Posted: 7:00 pm Sun, August 15, 2010
By Liz Farmer
Daily Record Business Writer
Officials at Rosecroft Raceway in Prince George’s County say the closed harness racing track may still have a chance to be reincarnated as a table games destination.
When the track closed July 1, owner Cloverleaf Enterprises Inc. said it would convert from a Chapter 11 bankruptcy to a Chapter 7 bankruptcy and auction off the track. Potential buyer Mark Vogel also said the track was losing too much money for him to keep investing and that he could no longer afford the monthly mortgage payments.
But now the Greenbelt-based developer says he is still making the track’s mortgage payments and is in talks with a few interested gaming partners and “in advanced discussions” with one.
“That means how much money you’re going to put up and what’s my role,” Vogel said last week. “Will I have a partner? Eventually I will because I’m not a gaming company. I need someone who knows that side of the business for this to work.”
Efforts to pass legislation legalizing poker rooms at Rosecroft failed in this year’s General Assembly session. A bill passed the Senate but died in the House of Delegates.
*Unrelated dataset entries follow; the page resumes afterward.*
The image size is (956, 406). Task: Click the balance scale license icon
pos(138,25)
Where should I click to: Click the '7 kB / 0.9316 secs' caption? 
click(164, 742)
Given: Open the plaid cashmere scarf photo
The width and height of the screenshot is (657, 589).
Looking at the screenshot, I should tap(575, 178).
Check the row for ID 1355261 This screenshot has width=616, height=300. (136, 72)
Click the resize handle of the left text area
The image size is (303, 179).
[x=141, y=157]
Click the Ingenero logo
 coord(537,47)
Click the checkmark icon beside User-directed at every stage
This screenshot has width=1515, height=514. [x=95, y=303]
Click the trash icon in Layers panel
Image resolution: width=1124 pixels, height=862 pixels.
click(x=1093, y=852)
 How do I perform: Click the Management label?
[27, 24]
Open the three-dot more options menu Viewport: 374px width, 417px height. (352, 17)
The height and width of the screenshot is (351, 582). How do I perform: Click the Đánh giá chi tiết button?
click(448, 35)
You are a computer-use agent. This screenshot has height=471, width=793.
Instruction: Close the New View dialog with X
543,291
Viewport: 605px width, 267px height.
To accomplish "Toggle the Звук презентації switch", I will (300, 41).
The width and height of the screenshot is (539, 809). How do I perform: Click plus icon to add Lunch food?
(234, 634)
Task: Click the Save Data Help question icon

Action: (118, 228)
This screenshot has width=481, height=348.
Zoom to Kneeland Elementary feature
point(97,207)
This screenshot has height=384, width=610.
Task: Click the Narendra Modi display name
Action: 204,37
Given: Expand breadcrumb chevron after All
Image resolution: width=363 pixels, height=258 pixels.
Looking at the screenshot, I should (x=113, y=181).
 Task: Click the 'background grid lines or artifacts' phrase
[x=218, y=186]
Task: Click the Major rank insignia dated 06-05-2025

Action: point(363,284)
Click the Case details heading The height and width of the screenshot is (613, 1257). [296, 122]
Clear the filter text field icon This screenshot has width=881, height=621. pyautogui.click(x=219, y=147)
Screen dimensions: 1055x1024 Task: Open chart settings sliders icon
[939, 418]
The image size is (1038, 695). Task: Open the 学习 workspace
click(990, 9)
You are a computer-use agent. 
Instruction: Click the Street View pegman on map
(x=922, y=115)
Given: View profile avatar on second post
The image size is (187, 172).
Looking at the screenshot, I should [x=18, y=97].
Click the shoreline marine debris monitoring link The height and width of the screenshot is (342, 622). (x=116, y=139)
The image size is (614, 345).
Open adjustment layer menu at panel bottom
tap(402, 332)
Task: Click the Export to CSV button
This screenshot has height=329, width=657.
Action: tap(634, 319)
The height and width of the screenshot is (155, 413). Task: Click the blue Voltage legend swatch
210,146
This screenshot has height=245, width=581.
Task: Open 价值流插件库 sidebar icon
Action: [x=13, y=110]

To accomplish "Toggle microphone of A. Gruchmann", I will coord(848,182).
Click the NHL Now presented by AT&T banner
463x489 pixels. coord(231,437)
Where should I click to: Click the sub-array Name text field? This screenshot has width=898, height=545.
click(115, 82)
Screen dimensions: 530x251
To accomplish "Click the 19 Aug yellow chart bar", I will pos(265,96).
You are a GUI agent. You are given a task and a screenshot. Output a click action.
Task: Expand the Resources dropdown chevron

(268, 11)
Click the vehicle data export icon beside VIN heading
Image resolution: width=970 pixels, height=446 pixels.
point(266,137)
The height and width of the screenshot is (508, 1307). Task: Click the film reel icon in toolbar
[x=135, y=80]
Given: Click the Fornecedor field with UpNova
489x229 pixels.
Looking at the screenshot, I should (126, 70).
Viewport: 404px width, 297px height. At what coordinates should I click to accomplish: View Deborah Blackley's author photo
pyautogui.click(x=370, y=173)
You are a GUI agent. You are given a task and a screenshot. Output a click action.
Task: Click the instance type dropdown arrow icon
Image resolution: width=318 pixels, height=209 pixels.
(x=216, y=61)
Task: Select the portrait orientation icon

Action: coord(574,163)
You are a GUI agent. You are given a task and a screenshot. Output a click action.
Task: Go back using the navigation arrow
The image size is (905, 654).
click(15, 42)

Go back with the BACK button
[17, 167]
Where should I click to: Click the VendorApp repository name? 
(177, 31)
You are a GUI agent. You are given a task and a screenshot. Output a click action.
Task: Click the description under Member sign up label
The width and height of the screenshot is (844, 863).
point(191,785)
When Rosecroft shut its doors, officials pointed to that legislative failure as a key component of the track’s demise.
Meanwhile, Cloverleaf is holding off on converting its bankruptcy to Chapter 7 liquidation, according to its president, Kelley Rogers.
“It remains to be seen on [whether we will file for] Chapter 7,” he said last week. “If we find a new buyer or Mark closes on his purchase … the answer is no. Or if the state works out something, the answer is no.”
Since Vogel first stepped forward as a potential buyer a year ago, he said he has invested more than $3 million in loans to the track, mortgage payments, lobbying fees and a table games feasibility study. His option to buy the track is set to expire on Sept. 2 in bankruptcy court.
Vogel hasn’t encountered obstacles only in the House of Delegates. In April, the bankruptcy judge denied Cloverleaf’s motion to sell Rosecroft to Vogel and last week Maryland Secretary of State John McDonough and Rogers said they were open to other buyers for the track.
In June Gov. Martin O’Malley appointed McDonough to help save some of the 200 lost jobs at the track when it closed.
Vogel, a supporter of former Gov. Robert L. Ehrlich Jr., O’Malley’s likely opponent in the November election, said he’s confident he has the resources to work out a favorable deal. He also said he still believes he could get enough support for card games at Rosecroft to pass in the General Assembly.
With the card games revenue, he said he could bring live racing back to Rosecroft, which halted its harness racing schedule two years ago.
Meanwhile, a federal judge ruled last week that Cloverleaf’s antitrust lawsuit against the Maryland Thoroughbred Horsemen’s Association and the Maryland Jockey Club can proceed.
Cloverleaf claims the groups conspired to block Rosecroft’s right to broadcast and take bets on thoroughbred races. Since it halted live racing, Rosecroft has essentially run as an off-track betting facility, profiting solely from simulcast wagering.
“In my defense I believe that the community of Prince George’s County wants me to own the track,” Vogel said, adding he has remained in contact with the county’s legislative delegation since the General Assembly closed. “Whether John McDonough wants me to own the track, I could care less.”
Rogers said Cloverleaf had been in earnest when it held a press conference in June announcing the track would shut down after 61 years and be auctioned off.
“At that time that’s what we thought it was going to be,” he said. “And then Mark continued to make the mortgage payments. And then the state started getting involved. That breathed a little life back into it.”